-------- DATA RECORDS

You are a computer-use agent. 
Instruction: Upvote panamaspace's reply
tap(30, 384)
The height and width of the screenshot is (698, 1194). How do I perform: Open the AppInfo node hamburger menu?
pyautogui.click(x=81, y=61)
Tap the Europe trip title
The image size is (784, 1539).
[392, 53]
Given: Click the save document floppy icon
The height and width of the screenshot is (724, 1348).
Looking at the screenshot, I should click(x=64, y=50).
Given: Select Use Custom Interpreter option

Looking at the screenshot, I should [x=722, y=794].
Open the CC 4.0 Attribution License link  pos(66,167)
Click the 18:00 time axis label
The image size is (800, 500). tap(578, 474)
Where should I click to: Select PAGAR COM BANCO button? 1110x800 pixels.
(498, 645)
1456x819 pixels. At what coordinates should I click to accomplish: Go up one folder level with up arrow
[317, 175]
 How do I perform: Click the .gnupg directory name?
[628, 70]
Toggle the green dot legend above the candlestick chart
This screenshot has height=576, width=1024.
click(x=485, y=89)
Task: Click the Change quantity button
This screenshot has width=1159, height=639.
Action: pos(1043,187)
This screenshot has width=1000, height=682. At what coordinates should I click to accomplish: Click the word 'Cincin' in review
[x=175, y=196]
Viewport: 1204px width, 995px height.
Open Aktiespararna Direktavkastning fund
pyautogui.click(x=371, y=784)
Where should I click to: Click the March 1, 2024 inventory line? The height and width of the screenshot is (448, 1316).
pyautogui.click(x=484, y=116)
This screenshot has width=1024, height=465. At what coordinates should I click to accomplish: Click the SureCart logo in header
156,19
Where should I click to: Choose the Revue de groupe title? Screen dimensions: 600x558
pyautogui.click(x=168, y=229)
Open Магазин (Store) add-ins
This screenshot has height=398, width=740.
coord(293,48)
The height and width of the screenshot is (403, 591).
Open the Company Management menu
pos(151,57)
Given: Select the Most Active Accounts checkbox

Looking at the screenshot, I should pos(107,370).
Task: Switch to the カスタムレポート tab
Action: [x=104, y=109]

----------------

WHAT THE TASK REQUIRES » Report every line of the entries above that contains the string "accomplish", matching case exactly.

FULL ANSWER »
1456x819 pixels. At what coordinates should I click to accomplish: Go up one folder level with up arrow
This screenshot has width=1000, height=682. At what coordinates should I click to accomplish: Click the word 'Cincin' in review
This screenshot has width=1024, height=465. At what coordinates should I click to accomplish: Click the SureCart logo in header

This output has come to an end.